I just had some one give me about 10 lbs of salmon meat to smoke, and as fish is cooked to improve the flavor
is it a hot smoke or a cold smoke if my first question? depending on the answer do I need to buy a temp gage for
meat?
Just about all the receipes I see call for brown sugar and evreybody complains they put too much salt in.
I was thinking of buy some salmon meat and doing a test do not want to ruin 10 lbs of someone else meat or
even my own.
I have smoked pork chops, pheasants, chukars, geese, ducks and loved them. What would be a middle of road receipe
to smoke the NY salmon? I will try with some store bought salmon before I mess with 5 or 10 lbs.
Follow Kummok's recipe: http://forum.bradleysmoker.com/index.php?topic=107.0
It is a sticky in this section for a reason. Really good. It's a hot smoke.

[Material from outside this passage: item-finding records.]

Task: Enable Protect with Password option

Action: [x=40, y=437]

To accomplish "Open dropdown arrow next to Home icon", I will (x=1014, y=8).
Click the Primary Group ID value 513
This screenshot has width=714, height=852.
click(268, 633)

The final product you are looking for will determine if you want to cold smoke or hot smoke salmon. Cold smoked salmon is "chemically cooked" during the curing time. The salt denatures the proteins much like cooking will do. Your finished product will be like lox, or gravlax that has been smoked. The below link is a good recipe for cold smoke salmon, and I have never found it to be too salty.
Best Smoked Lox (http://www.susanminor.org/forums/showthread.php?103-The-Best-Smoked-LOX-Style-Salmon&p=119#post119)
The link that Grouperman941 posted is a good example of hot smoked salmon, that is fully cooked. You really don't need a meat probe for either, especially the cold smoked salmon. For Kummok's recipe I use to go by a internal temperature of 145°F, but I know go by the texture of the finish product, and will test by feel and using the fork test to see how it flakes.
Michelle--your post says the salmon is already cooked? Or am I interpreting what you are saying incorrectly?